Жестокость не так уж безнадёжно разжижена теперь гуманностью, как это было в прежние времена, однако люди, настроенные сентиментально, могут успокоиться, ибо Сомс ничего подобного не сделал. Агрессивная жестокость не в ходу среди Форсайтов; они слишком осторожны и, пожалуй, слишком мягкосердечны. Сомс, кроме того, обладал чувством гордости, не настолько сильным, чтобы толкнуть его на подлинно великодушный поступок, но вполне достаточным, чтобы удержать от подлости, совершить которую он был способен разве только в пылу сильного раздражения. А больше всего остального этот истый Форсайт боялся показаться смешным. Не решившись поколотить жену, он не знал, что предпринять дальше, и без лишних слов примирился со своим положением.
Все лето и осень Сомс продолжал ходить в контору, возиться с картинами и приглашать знакомых к обеду.
Он по-прежнему жил в городе: Ирэн отказалась переехать. Дом в Робин-Хилле – совершенно готовый – стоял пустой, без хозяев.
Сомс возбудил против «пирата» иск, требуя выплаты трехсот пятидесяти фунтов.
Защиту Босини взяла на себя адвокатская фирма «Фрик и Эйбл». Признав основательность фактов, изложенных в иске, они составили протест, который, в очищенном от юридической терминологии виде, сводился к следующему: говорить о «полной свободе действий в пределах, указанных в переписке», – полнейшая нелепость.
Совершенно случайно – такие факты редки, но вполне вероятны в узком кругу юристов – сведения о курсе, взятом защитой, дошли до ушей Сомса: его компаньону Бастарду пришлось однажды сидеть за обедом у эксперта по определению судебных издержек Уолмисли рядом с молодым Ченкери из гражданского отделения суда.
Необходимость переводить разговор на профессиональные темы, которая возникает у всех законников, как только дамы уходят из комнаты, заставила Ченкери, молодого адвоката, подающего большие надежды, загадать загадку своему соседу, фамилии которого он не знал, – у Бастарда, вечно прозябающего на задворках, в сущности говоря, и не было фамилии.

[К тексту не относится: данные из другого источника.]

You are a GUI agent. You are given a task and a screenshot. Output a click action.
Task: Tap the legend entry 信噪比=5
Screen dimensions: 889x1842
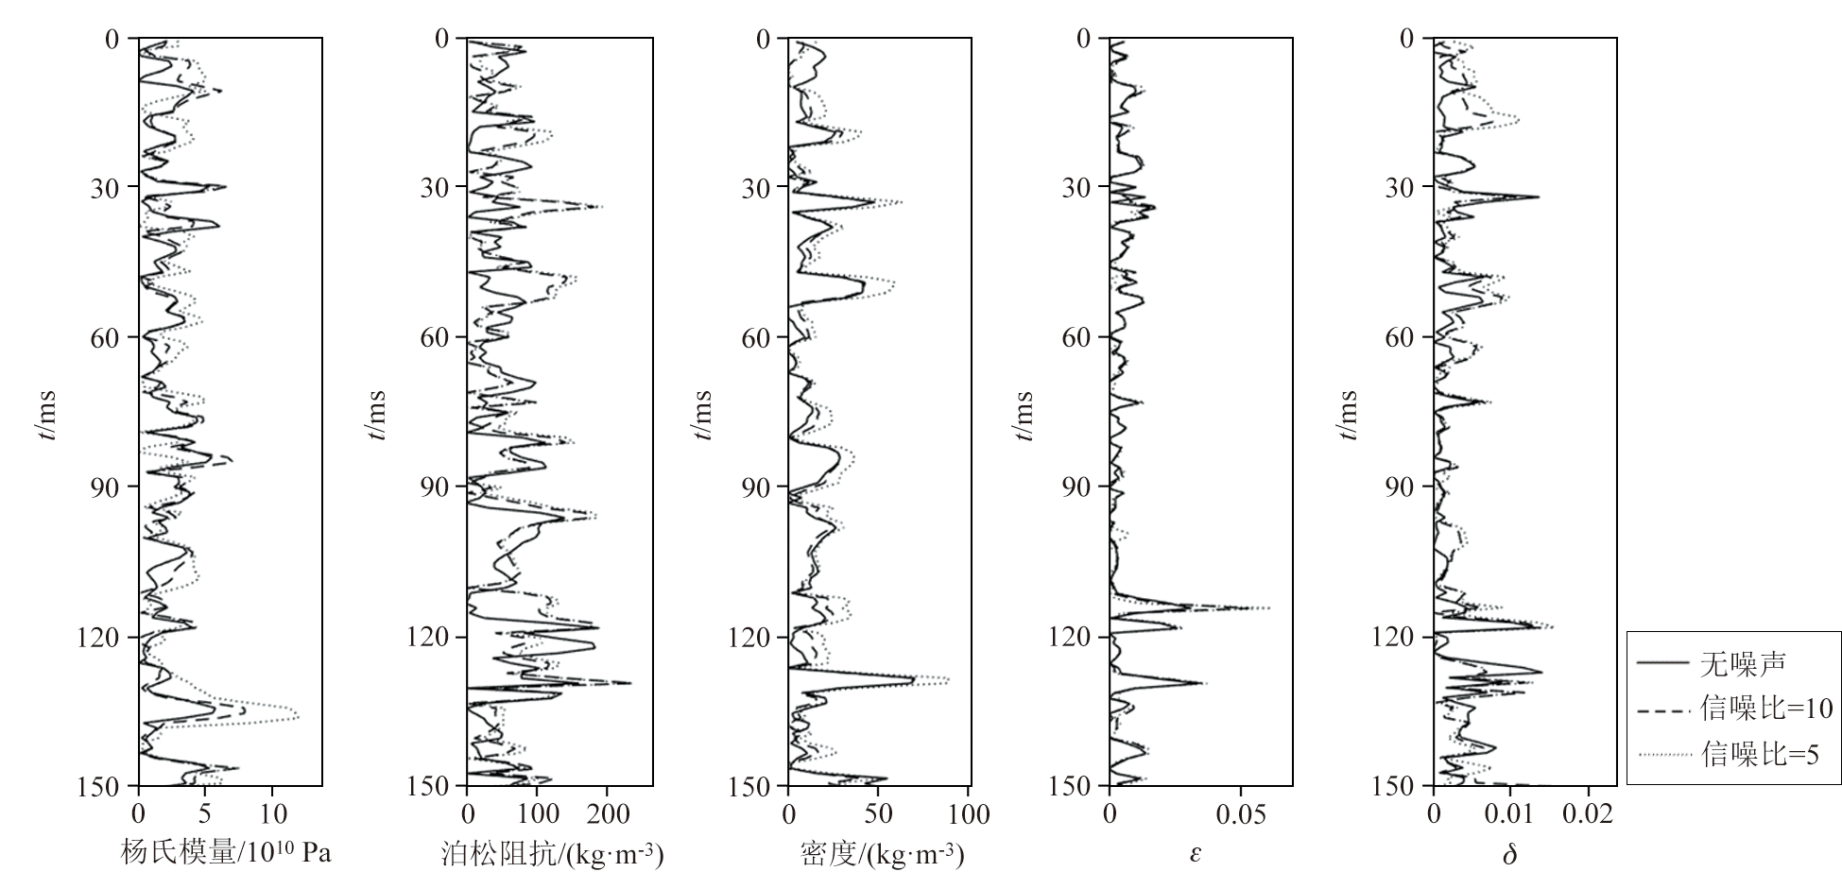[1759, 754]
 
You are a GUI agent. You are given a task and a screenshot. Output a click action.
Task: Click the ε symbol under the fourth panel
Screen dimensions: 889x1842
[1196, 854]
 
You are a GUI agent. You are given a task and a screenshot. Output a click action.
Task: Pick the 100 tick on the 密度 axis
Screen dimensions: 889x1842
[968, 813]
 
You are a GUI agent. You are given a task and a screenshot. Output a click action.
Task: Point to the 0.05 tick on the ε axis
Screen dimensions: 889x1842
[1241, 813]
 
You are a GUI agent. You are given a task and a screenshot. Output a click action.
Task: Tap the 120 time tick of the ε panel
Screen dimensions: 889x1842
[1070, 638]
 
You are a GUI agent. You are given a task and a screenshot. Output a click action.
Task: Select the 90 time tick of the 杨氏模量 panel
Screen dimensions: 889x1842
[100, 487]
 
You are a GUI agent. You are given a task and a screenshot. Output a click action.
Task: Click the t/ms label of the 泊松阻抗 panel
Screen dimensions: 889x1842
[377, 416]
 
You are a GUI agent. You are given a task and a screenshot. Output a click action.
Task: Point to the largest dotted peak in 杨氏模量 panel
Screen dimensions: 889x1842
[298, 715]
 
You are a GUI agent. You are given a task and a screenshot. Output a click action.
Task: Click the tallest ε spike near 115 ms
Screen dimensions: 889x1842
[1269, 607]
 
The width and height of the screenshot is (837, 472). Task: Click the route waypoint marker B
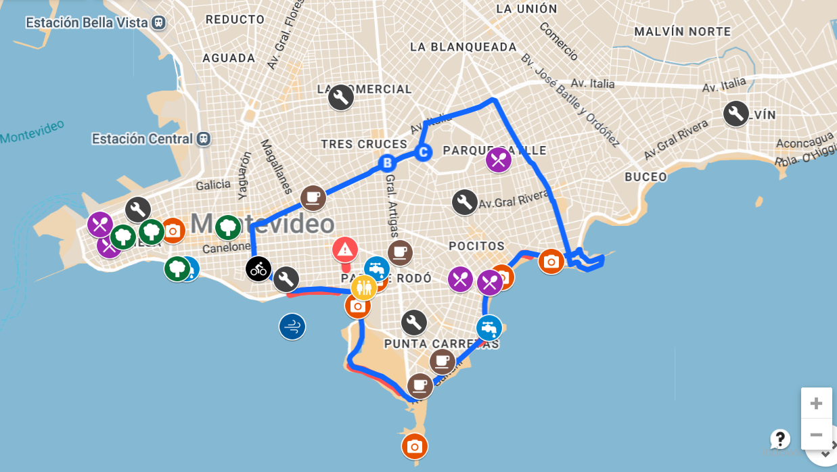[x=387, y=163]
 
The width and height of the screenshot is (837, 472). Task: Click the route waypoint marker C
[x=423, y=152]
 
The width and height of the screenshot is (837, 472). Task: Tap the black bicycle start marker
[x=258, y=269]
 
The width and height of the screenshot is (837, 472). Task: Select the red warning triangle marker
[x=345, y=250]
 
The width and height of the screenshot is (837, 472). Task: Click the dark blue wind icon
[x=292, y=327]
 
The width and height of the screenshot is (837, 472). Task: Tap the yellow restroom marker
[x=363, y=287]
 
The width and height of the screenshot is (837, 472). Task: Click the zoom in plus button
[x=816, y=404]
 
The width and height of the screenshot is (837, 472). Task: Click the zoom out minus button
[x=816, y=435]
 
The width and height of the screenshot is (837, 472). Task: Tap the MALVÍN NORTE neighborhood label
[x=682, y=32]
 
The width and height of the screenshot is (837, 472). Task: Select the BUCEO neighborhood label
[x=646, y=177]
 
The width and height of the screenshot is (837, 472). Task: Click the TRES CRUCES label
[x=364, y=144]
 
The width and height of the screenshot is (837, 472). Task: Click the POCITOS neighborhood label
[x=476, y=246]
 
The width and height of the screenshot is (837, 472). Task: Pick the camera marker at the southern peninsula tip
[x=415, y=446]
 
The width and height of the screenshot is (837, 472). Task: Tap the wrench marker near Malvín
[x=736, y=114]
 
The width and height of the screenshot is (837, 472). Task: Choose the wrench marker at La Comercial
[x=340, y=97]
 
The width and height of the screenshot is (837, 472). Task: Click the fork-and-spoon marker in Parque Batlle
[x=499, y=160]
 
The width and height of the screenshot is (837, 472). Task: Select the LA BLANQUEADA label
[x=463, y=47]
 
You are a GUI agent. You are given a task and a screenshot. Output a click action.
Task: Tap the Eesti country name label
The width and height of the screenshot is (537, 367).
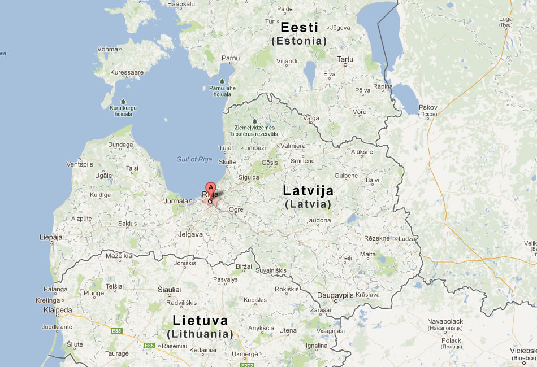[299, 27]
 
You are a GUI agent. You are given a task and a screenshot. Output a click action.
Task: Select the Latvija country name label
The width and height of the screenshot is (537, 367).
[308, 190]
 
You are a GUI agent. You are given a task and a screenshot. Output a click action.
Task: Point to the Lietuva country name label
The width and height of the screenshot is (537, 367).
[201, 321]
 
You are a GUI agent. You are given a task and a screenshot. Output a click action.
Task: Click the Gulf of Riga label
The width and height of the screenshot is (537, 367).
[194, 159]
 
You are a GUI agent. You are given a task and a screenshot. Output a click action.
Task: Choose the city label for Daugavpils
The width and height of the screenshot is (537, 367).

Ченкери сказал, что ведёт дело, в котором имеется один «весьма щекотливый пункт», затем, всячески соблюдая профессиональную скромность, объяснил уязвимое место в иске Сомса. Все, кому он только ни рассказывал, заявил Ченкери, считают это «весьма щекотливым пунктом». К сожалению, иск пустяковый, «хотя его клиенту, кажется, придётся ох как туго». (Шампанское у Уолмисли подавали плохое, но в большом количестве.) Ченкери опасался, что судья не станет особенно вникать в суть дела. Впрочем, надо постараться – уж очень щекотливый пункт. Что скажет на это его сосед?
Бастард – образец сдержанности – ничего не сказал.
Однако он сообщил об этом разговоре Сомсу, а от себя добавил не без ехидства – этот скромный человек был способен проявлять кое-какие человеческие чувства – что, по его мнению, пункт действительно «весьма щекотливый».
Согласно прежнему решению, наш Форсайт поручил защиту своих интересов «Джоблингу и Боултеру». И тут же пожалел, что не взялся за дело сам. Получив копию протеста Босини, он пошёл в контору к своим адвокатам.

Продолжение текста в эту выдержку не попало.